The Symphony No. 7 in C major, Op. 105, was the final published symphony of Jean Sibelius. Completed in 1924, the Seventh is notable for being a one-movement symphony, in contrast to the standard symphonic formula of four movements. It has been described as "completely original in form, subtle in its handling of tempi, individual in its treatment of key and wholly organic in growth" [1] and "Sibelius's most remarkable compositional achievement".[2]

After Sibelius finished its composition on March 2, 1924, the work was premiered in Stockholm on March 24 as Fantasia sinfonica No. 1, a "symphonic fantasy". The composer was apparently undecided on what name to give the piece, and only granted it status as a symphony after some deliberation. For its publication on February 25, 1925, the score was titled "Symphony No. 7 (in one movement)".

Composition[edit]

The concept of a continuous, single-movement symphony was one Sibelius only reached after a long process of experimentation. His Third symphony, dating from 1907, contained three movements, an earlier fourth movement having been fused into the third. The final result was successful enough for Sibelius to use the same idea in his Fifth symphony, completed in 1915. Although his first mention of the Seventh occurred in December 1918, the source for its material has been traced back to around 1914, the time when he was working on the Fifth.[citation needed]

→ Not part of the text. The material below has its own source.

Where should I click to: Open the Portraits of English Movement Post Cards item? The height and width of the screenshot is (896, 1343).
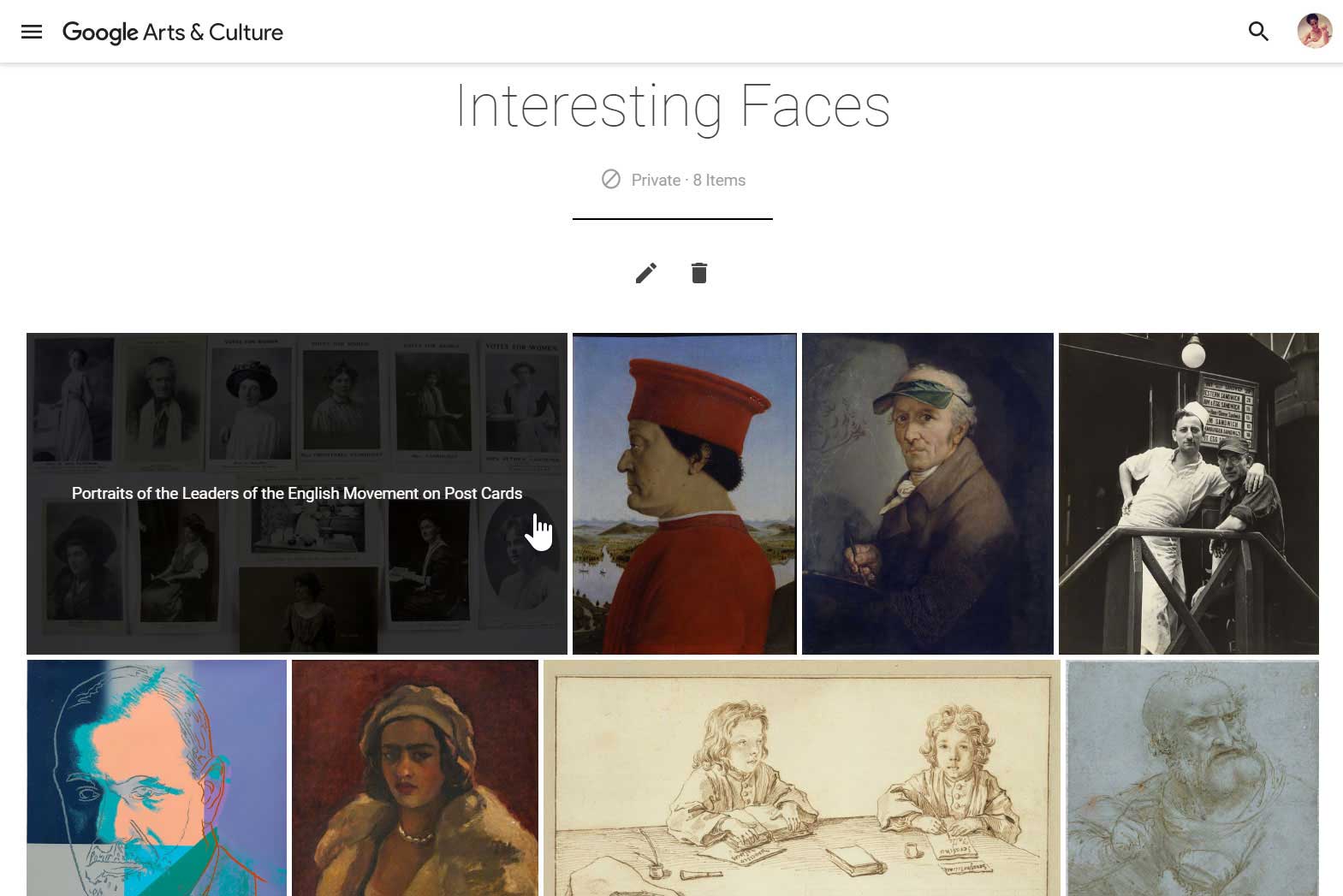(x=296, y=493)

In 1918 Sibelius had described his plans for this symphony as involving "joy of life and vitality with appassionato sections". The symphony would have three movements, the last being a "Hellenic rondo".[3] Surviving sketches from the early 1920s show that the composer was working on a work of four, not three, movements. The overall key seems to have been G minor, while the second movement, an adagio in C major, provided much of the material for the themes that eventually made up the Symphony.[3] The first surviving draft of a single-movement symphony dates from 1923, suggesting that Sibelius may have made the decision to dispense with a multi-movement work at this time.[3] Through the summer of 1923 the composer produced several further drafts, at least one of which is in a performable state: however the ending of the symphony was not yet fully worked out.[3]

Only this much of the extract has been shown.